ARCEL: That was a great touch. You guys must have felt a little bit of the same thing that I did, because as much as Thor is a huge icon in Norway, in Denmark Streunsee is equally known and a very iconic character.


You must have felt the same pressure, that if you fuck this up the whole country’s going to hate you!


SANDBERG: Yes.


You’re both living in Los Angeles these days. Are you looking to do Hollywood films?


ARCEL: Absolutely!


SANDBERG: When Joachim and I started out making movies, we were watching American movies.
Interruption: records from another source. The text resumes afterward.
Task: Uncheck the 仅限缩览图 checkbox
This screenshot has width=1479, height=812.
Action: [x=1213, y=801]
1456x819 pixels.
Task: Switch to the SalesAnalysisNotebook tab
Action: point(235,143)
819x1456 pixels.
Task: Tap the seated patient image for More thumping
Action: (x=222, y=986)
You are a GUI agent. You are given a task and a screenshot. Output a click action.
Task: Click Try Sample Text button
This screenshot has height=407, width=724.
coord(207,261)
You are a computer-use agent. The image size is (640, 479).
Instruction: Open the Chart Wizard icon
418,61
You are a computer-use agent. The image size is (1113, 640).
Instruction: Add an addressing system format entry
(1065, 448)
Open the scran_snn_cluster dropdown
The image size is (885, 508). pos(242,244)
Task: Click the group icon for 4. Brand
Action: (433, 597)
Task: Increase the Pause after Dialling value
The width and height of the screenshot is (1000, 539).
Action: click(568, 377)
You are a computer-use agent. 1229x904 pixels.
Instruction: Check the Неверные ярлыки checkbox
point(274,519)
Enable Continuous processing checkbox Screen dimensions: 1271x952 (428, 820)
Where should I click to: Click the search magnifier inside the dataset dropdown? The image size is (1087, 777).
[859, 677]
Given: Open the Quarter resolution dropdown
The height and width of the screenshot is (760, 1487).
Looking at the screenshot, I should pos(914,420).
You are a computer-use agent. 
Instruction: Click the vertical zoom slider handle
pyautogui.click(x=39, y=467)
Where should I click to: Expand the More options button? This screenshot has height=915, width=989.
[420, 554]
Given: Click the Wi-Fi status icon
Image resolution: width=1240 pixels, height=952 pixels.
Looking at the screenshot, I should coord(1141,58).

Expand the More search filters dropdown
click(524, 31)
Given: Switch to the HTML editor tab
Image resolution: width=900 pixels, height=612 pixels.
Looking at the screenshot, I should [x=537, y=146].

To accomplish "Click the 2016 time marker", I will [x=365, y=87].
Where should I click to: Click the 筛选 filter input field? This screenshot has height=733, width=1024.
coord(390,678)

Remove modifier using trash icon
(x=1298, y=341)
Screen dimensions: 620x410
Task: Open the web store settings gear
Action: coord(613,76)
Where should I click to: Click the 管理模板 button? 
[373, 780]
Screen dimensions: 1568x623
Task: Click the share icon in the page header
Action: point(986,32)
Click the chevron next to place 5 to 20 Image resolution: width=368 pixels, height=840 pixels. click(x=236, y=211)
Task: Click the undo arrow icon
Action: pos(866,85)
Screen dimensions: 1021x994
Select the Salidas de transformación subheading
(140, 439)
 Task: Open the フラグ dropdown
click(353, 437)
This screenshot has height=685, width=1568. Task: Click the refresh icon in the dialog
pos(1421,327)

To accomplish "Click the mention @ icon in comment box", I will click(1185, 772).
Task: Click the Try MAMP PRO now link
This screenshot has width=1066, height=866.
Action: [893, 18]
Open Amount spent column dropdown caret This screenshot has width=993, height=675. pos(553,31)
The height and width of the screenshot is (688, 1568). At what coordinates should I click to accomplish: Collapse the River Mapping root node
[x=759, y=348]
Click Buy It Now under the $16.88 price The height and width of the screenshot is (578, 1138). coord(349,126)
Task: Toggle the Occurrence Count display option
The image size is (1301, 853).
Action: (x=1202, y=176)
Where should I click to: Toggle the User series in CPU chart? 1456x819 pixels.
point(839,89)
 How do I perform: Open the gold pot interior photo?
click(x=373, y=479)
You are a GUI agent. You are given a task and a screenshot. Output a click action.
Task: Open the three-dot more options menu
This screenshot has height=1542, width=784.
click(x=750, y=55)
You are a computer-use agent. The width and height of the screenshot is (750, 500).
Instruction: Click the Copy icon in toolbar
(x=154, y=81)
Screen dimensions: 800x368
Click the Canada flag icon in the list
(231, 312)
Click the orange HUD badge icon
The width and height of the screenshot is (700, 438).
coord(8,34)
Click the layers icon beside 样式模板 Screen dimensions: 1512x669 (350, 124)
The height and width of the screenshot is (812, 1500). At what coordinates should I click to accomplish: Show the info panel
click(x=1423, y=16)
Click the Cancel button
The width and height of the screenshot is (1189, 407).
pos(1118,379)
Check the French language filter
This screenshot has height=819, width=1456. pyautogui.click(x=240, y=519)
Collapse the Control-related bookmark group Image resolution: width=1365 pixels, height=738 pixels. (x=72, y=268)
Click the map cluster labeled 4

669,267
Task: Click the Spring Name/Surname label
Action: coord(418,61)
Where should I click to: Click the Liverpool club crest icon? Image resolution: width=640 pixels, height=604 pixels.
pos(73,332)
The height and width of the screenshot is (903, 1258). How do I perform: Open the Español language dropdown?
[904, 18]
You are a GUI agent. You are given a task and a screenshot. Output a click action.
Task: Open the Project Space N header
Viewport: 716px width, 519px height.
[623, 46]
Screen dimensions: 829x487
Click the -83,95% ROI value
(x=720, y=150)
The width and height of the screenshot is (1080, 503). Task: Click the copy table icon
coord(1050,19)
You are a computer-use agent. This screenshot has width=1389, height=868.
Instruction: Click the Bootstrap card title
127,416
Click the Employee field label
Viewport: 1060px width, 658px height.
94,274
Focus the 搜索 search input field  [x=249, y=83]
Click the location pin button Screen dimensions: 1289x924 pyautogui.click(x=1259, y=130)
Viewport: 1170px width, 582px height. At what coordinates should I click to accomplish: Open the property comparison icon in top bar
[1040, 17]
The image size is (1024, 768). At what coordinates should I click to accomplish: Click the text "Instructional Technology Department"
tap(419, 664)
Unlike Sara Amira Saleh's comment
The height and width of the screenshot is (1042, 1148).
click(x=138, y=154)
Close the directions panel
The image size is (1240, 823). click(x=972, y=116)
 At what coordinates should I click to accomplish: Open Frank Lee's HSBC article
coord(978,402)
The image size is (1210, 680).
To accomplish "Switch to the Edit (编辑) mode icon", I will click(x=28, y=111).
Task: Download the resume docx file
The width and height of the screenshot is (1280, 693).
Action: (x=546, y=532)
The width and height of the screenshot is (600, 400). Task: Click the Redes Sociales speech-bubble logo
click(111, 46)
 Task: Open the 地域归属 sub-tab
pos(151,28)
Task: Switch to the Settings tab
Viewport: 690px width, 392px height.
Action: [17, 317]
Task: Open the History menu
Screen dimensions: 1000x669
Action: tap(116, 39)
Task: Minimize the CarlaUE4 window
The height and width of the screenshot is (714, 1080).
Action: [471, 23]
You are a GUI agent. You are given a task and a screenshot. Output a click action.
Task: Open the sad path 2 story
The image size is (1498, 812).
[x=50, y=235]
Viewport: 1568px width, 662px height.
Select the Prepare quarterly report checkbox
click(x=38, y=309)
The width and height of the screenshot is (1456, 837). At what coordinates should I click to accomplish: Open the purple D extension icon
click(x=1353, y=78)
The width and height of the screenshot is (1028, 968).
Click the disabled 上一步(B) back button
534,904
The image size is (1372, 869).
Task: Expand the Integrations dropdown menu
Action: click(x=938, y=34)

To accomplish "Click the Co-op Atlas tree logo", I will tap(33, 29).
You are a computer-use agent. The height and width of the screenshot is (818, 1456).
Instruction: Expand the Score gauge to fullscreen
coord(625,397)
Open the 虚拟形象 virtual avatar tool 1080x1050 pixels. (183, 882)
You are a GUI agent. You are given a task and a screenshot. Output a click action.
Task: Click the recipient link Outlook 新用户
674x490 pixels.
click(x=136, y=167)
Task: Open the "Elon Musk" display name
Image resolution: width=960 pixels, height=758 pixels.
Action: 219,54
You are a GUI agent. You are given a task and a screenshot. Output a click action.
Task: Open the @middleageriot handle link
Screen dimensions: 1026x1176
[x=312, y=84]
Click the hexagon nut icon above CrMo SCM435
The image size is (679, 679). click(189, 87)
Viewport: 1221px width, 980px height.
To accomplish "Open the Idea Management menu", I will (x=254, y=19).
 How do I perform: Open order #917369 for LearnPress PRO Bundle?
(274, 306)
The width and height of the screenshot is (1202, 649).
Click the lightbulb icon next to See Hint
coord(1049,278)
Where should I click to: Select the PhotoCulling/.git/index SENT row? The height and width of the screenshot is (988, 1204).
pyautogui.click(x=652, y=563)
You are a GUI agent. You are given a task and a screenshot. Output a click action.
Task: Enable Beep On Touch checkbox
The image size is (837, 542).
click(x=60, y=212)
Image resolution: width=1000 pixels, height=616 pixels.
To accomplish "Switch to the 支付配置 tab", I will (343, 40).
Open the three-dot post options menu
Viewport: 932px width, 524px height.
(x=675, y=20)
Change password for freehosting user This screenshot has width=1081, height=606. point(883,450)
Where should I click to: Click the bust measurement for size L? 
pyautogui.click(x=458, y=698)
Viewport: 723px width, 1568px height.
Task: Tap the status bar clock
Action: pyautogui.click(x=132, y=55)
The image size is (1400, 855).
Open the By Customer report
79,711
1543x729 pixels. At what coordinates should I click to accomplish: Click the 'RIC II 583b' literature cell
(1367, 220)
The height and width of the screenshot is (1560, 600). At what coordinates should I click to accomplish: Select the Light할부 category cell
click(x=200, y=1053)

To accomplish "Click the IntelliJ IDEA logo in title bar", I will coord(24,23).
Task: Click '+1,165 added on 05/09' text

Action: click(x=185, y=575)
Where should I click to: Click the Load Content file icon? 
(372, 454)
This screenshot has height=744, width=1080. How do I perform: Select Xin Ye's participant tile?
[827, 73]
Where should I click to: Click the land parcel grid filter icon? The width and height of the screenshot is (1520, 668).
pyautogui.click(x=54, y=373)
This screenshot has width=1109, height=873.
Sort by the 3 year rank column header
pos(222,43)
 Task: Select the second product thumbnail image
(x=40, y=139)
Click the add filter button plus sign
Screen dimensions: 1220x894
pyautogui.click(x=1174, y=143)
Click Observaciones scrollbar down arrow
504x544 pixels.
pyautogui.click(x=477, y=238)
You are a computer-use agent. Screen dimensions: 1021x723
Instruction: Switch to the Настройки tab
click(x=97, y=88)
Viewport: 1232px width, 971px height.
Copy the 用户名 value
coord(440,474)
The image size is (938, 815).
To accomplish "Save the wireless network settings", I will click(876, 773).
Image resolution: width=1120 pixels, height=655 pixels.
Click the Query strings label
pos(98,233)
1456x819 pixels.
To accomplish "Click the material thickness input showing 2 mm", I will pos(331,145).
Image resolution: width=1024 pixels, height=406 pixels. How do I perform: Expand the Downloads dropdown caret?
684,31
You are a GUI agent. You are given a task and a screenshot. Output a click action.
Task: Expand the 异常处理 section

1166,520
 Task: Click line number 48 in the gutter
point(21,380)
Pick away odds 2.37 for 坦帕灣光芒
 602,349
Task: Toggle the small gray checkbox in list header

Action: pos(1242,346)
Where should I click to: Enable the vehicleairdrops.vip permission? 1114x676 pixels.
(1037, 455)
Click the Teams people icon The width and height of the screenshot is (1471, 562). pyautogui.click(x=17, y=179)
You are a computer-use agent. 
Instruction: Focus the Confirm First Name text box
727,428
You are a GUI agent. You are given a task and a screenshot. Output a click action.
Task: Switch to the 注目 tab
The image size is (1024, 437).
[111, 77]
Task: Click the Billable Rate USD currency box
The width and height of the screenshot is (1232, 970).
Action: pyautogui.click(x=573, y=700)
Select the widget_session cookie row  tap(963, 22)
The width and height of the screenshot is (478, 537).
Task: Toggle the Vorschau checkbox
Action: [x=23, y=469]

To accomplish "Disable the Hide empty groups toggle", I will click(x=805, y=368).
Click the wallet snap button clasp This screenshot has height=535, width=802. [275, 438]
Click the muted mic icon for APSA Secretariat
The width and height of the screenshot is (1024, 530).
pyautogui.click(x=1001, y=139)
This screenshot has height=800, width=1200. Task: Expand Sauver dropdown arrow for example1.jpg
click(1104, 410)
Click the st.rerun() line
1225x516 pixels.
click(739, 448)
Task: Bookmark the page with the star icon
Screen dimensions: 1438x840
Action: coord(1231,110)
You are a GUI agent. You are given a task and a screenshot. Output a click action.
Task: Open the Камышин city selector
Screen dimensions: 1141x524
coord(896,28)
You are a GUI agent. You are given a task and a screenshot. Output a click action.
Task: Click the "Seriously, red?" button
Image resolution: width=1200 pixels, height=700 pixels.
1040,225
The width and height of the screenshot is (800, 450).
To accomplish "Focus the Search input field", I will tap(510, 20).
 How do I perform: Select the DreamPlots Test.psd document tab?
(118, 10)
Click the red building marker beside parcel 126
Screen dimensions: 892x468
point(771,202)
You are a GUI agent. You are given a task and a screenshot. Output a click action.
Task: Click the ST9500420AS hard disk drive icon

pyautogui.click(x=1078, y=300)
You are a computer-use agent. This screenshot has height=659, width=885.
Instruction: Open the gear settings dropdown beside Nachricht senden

That was what we dreamt of since we were kids. We always wanted to do that. We would love to do a movie here, and preferably a studio movie. We’re getting close. We’ll see how it goes.


ARCEL: I’m getting some very interesting things as well. But I have a process that’s very important to me. I need to develop my own stuff. Otherwise I have a problem steering the ship. So I’m looking for things that I can write – or maybe books, maybe scripts that are not good so I can fix them and rewrite them. So I don’t think I’m going to be directing right now. I might take a year or so and write.


SANDBERG: I was very happy to hear that you and your writing partner also work as scriptwriters. I would love to have you write something…


ARCEL: Oh yeah. Any time. Absolutely.


SANDBERG: Let’s make a deal here in the room. Anybody have a napkin?